Family First NZ, a registered charity with the Charities Commission, has yet again called on politicians “to adopt the ‘Borrows’ amendment which did not ban smacking but which clearly stated what was abusive and what was not.” It has highlighted cases it claims “Reveal CYF Ignoring Intent of Ant-Smacking Law”.
Photograph by Tim Hales
Cases Reveal CYF Ignoring Intent of Ant-Smacking Law
Media Release dated 18 June 2012
Family First NZ has released further cases highlighting how the anti-smacking law is being used to criminalise and persecute good parents.
“These cases add to the extensive list of cases already listed on the website www.protectgoodparents.org.nz and our documentary “My Mummy’s A Criminal” highlighting five families and the inaccuracies of the Prime Ministerial review led by Psychologist Nigel Latta,” says Bob McCoskrie, National Director of Family First NZ.

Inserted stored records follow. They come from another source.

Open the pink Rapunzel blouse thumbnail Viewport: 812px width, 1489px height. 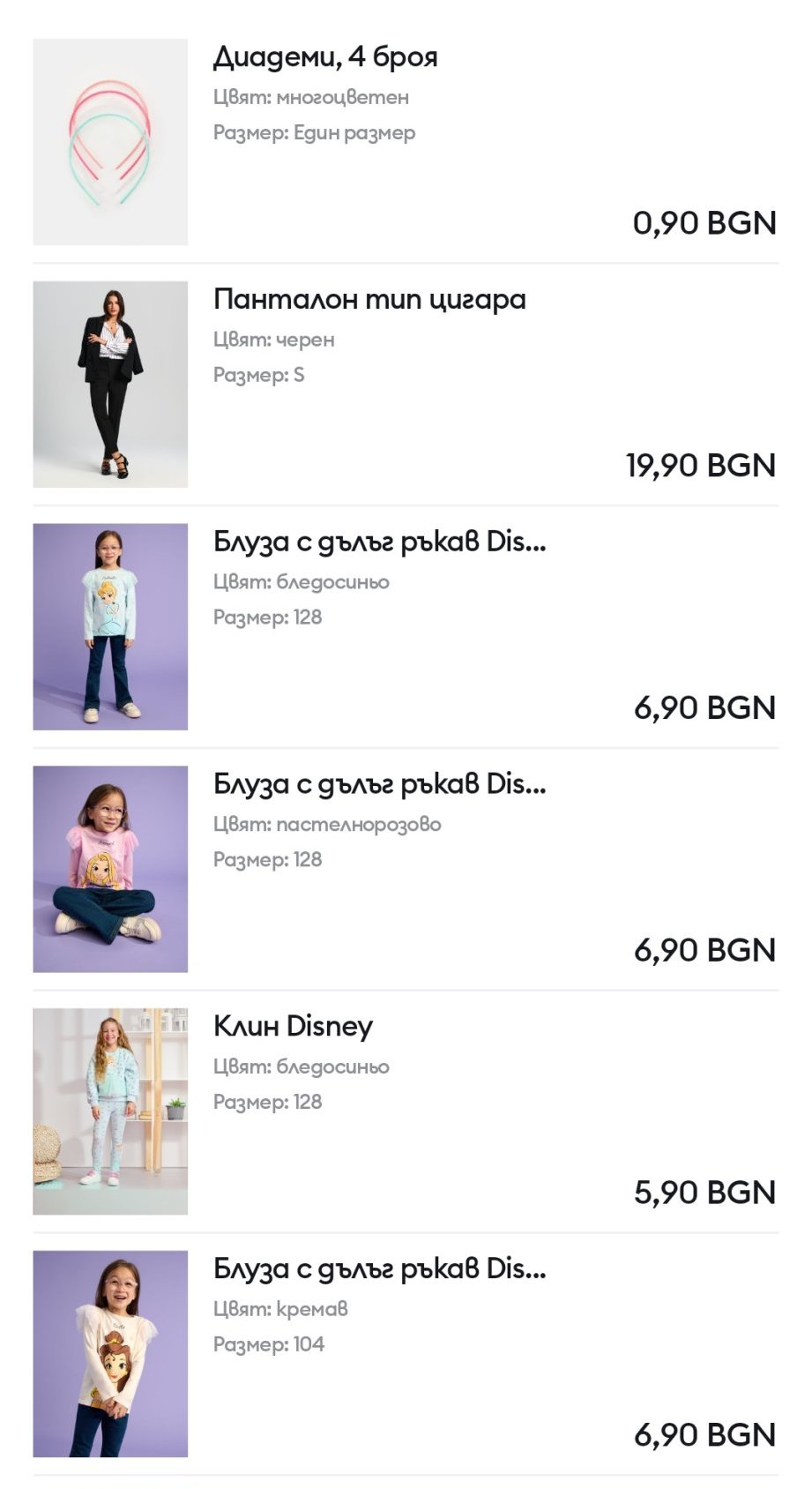pos(110,869)
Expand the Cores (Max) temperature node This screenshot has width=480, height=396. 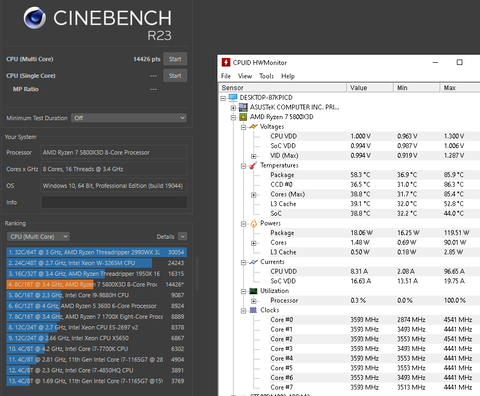pyautogui.click(x=254, y=195)
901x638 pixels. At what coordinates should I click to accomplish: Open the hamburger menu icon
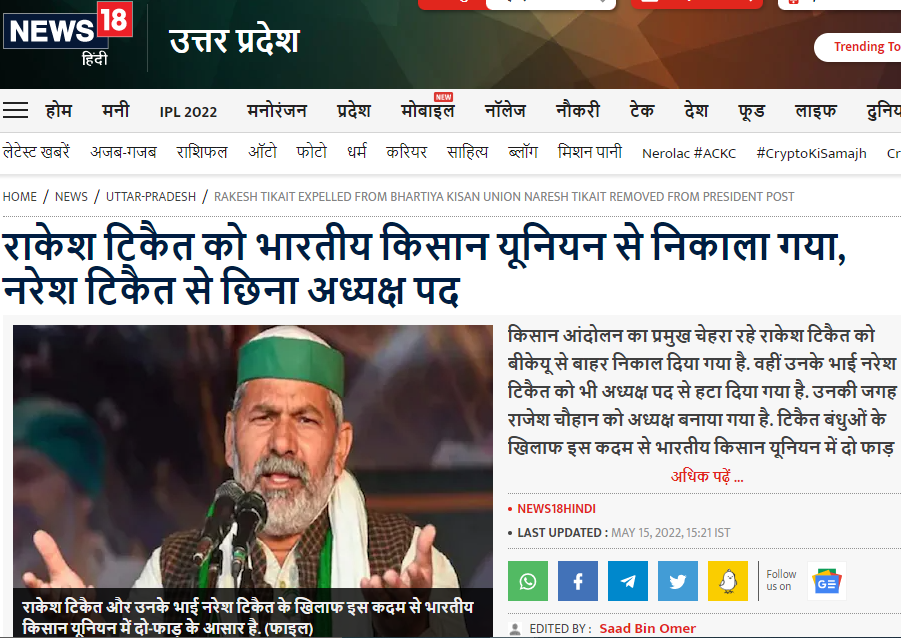(x=16, y=110)
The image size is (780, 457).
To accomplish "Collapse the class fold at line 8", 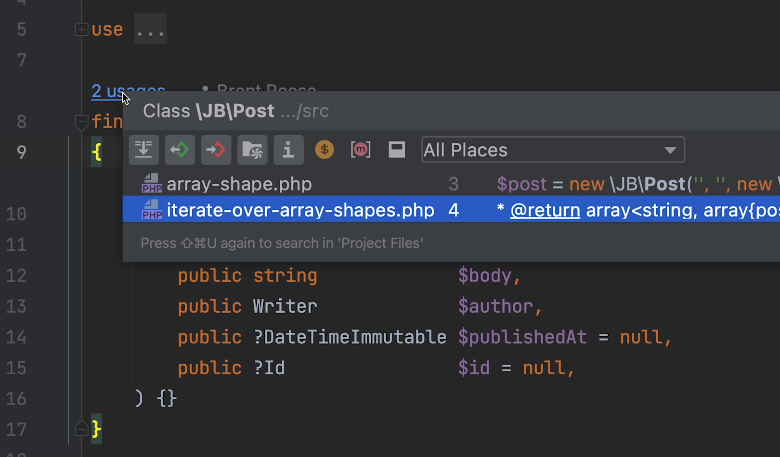I will point(81,122).
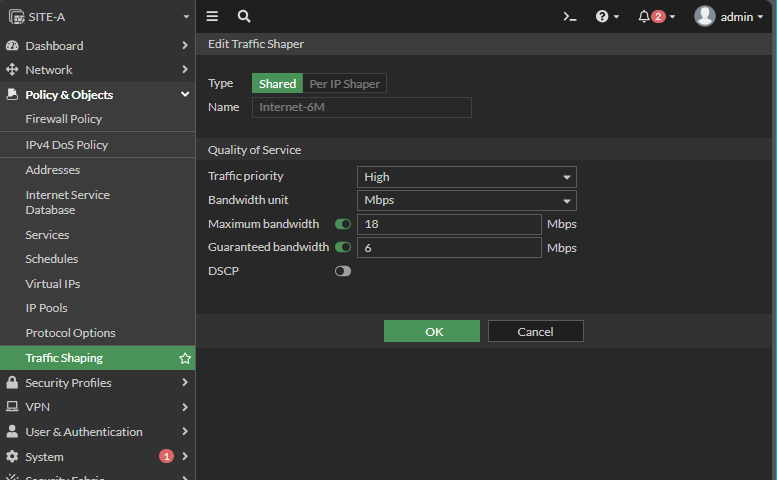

“These latest cases show a disturbing trend. Not only are police resources being wasted on investigating ‘smacking’ allegations, but Child Youth and Family (CYF) are ignoring the intent of the law and are removing children from good homes where the parents may use a smack, are failing to adequately investigate the background of families before uplifting children and traumatising families, and are refusing to place children with extended family who may use a smack even when CYF acknowledge the expertise and safety of the parents. They are also ignoring the fact that in many cases, the police are seeing no reason to prosecute.”
At the time of the law being passed, Prime Minister John Key said “Good parents want to have confidence that they will not be criminalised by this legislation if they give their children a light smack. It sends a strong signal that the level of violence against children in our society is unacceptable, but at the same time gives parents confidence that they will not be criminalised for carrying out their normal parenting duties.”
“The law was always sold to the public by pretending that non-abusive smacking would not result in a visit by the police or a social worker to remove the children. But the cases released today – and previously – show the exact opposite is happening,” says Mr McCoskrie. “Parenting has been put on trial in New Zealand, and they have every right to be concerned about a flawed, confusing, and badly applied law.”
“It is significant that the ‘discretion’ clause only applied to police and not CYF. At least with the police, parents get to have their day in court to defend themselves – even if it means going all the way to the Court of Appeal as one of our cases highlights. But with CYF, they are unaccountable to the families.”
Family First continues to call on politicians to adopt the ‘Borrows’ amendment which did not ban smacking but which clearly stated what was abusive and what was not. This has been successfully used in other jurisdictions such as the UK and Australia.